Case Study: This male was bothered by a raised area of bone on the part of the skull behind the hairline. It was a circular hard area of bone located centrally that disrupted the more ideal slope of the skull as it approached the frontal hairline and forehead. As a male with short hair this bony bump was aesthetically bothersome. The goal was to reduce this bony bump and establish a better skull shape in profile.
Under general anesthesia and through an irregular zigzag scalp incision directly over the raised bony area a high speed bone burring technique was used to reduce as much bone as possible. The visual evidence of the coronal sutures confirmed this was the original anterior fontanelle area. A drain was placed and head dressing applied.
His before and after profile assessment showed the immediate improvement in his profile head shape.

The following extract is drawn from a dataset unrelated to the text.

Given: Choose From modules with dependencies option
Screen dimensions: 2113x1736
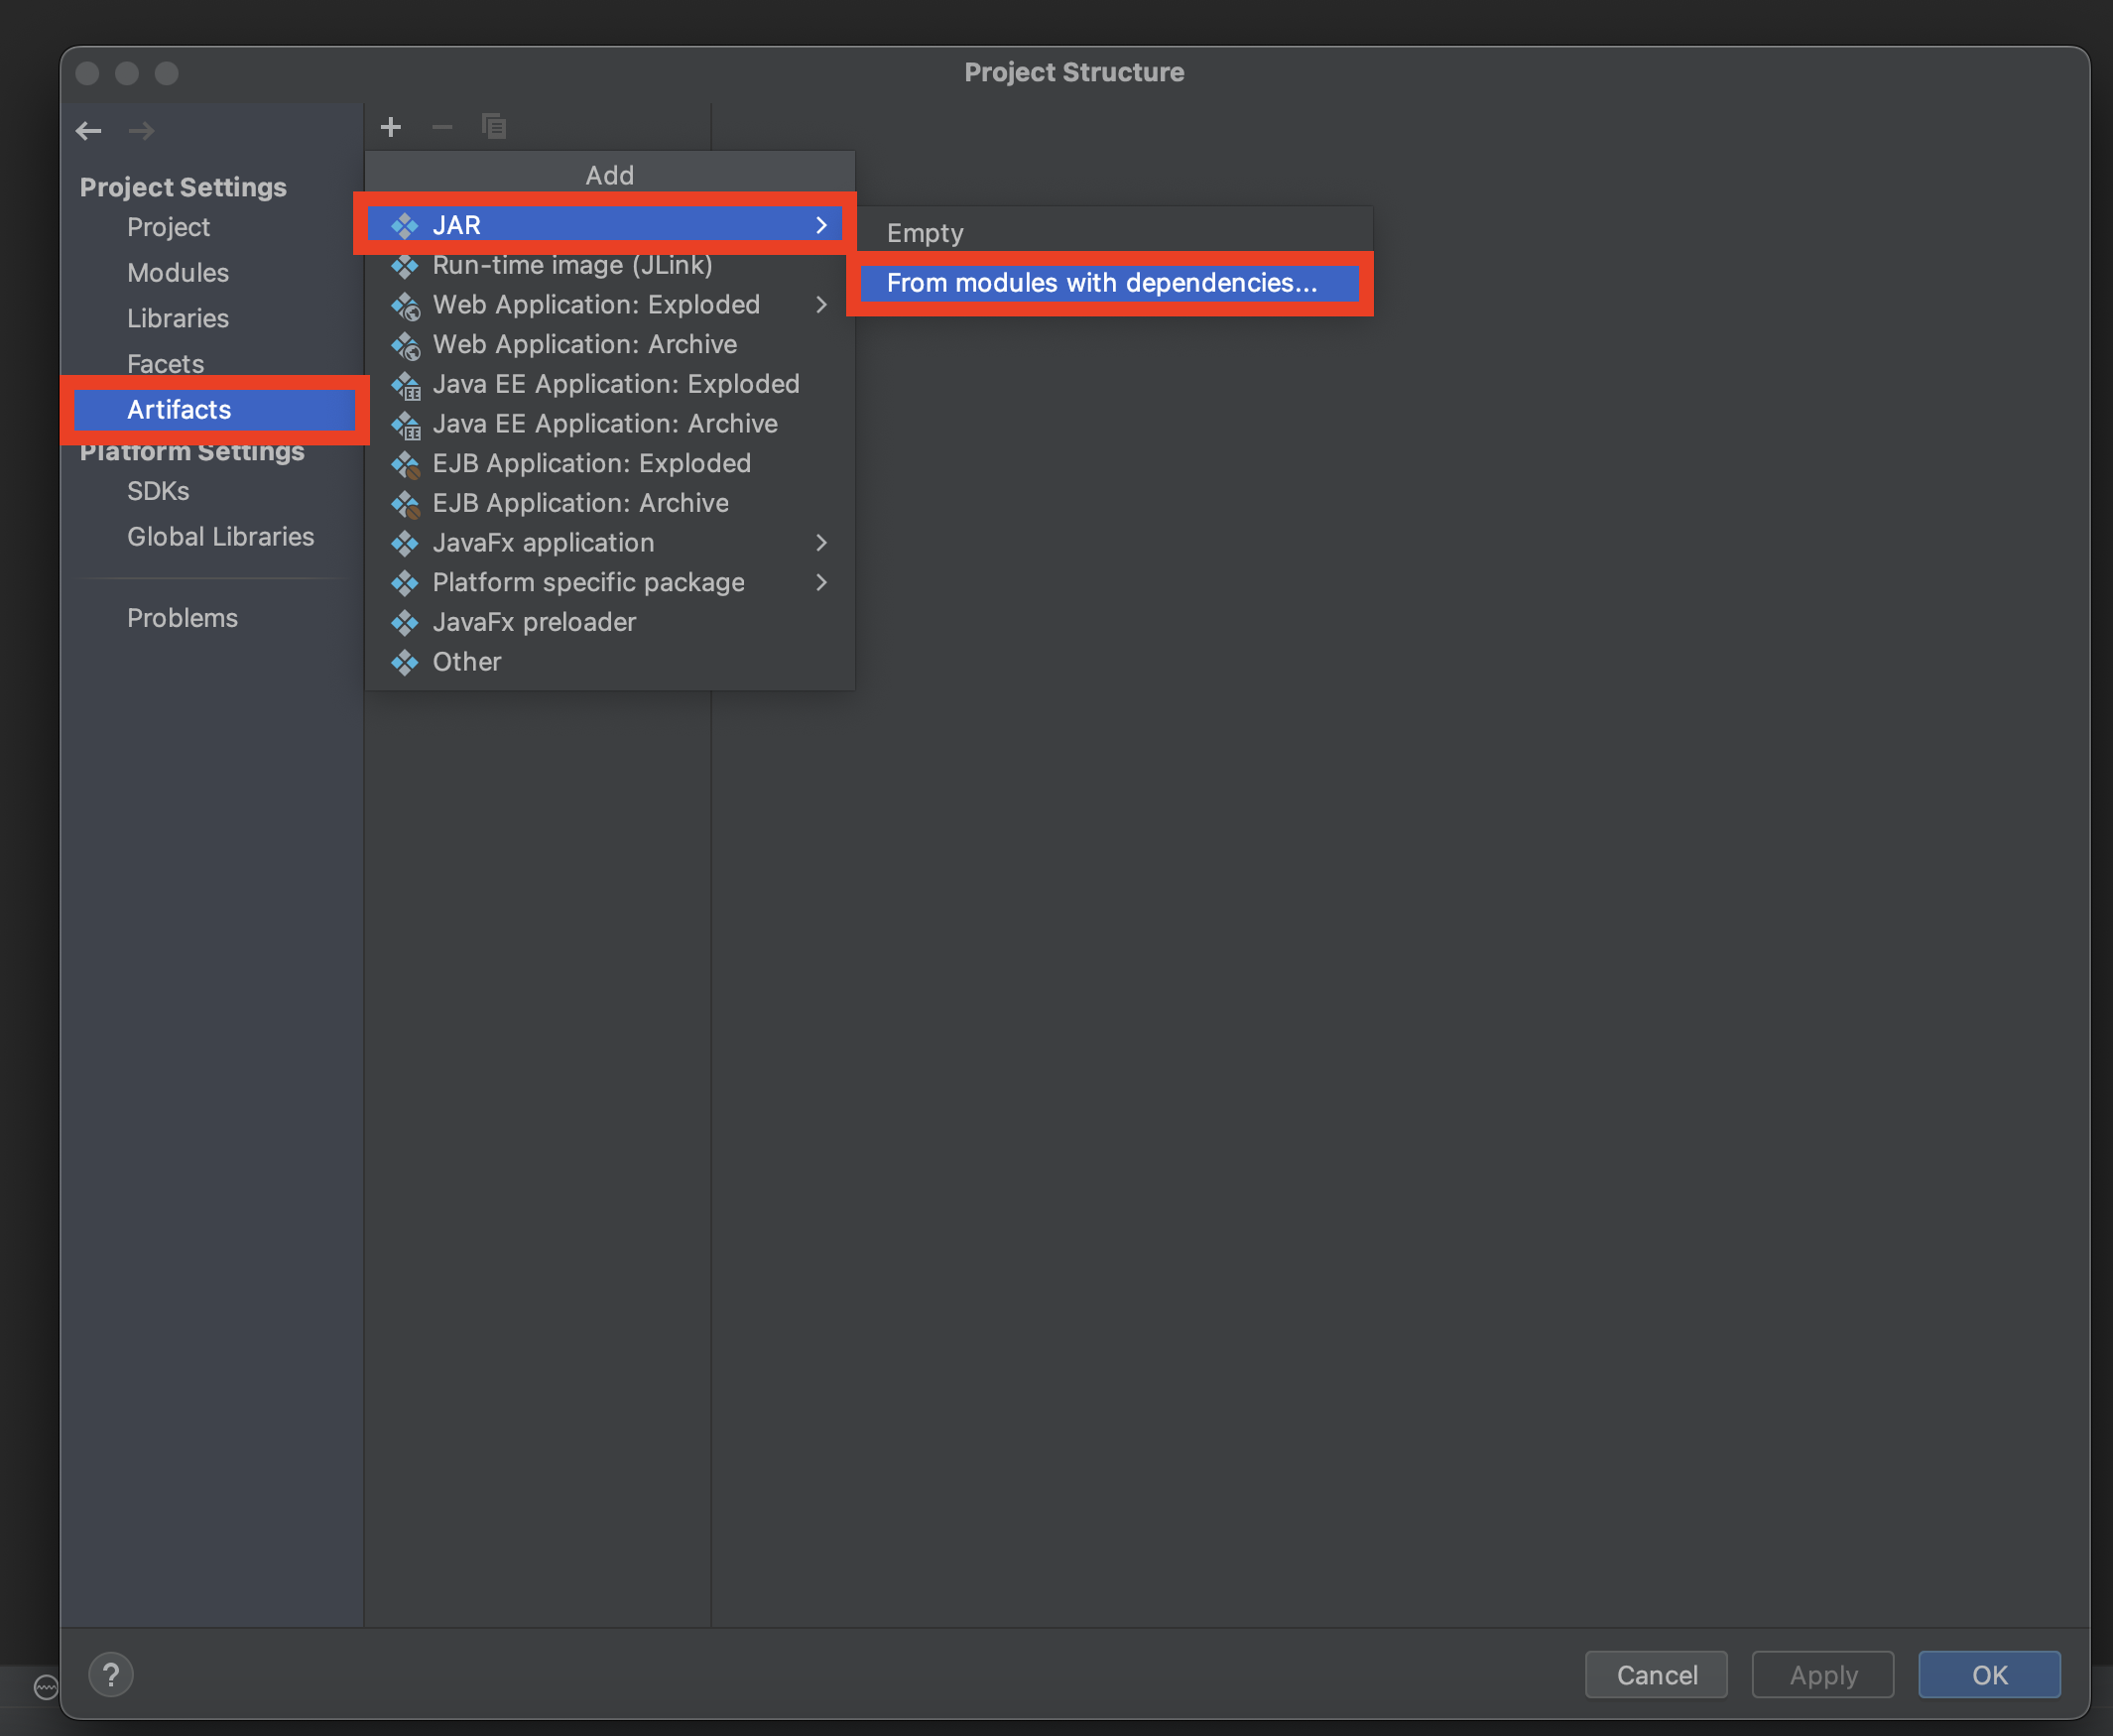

While there may be many variations to the shape of the head there are certain abnormal curves to it that can be aesthetically bothersome. The slope of the skull on the top of the head is one of those curves in which a gradual descent to the forehead from the crown area is an accepted shape. When that profile curve is disrupted, either by a high crown area or a high front part of the top of the head the shape acquires an un aesthetic shape. The Golden Ratio is probably disrupted as well as the nasion to inion distance is increased. In the case of the high anterior fontanelle deformity the NB distance is increased. Lowering it by bone burring of the bregma region improves the shape as well as acquires a more pleasing profile curve.
1) The original neonatal anterior fontanelle can develop a raised bone thickening creating an abnormal curvature to the top of the head in profile. (anterior fontanelle skull deformity)
2) In profile the most aesthetic skull shape has a downward curvature as it descends from back to front.
3) The raised bump from the anterior fontanelle skull deformity can be reduced by burring in the amount the thickness of the bone will allow.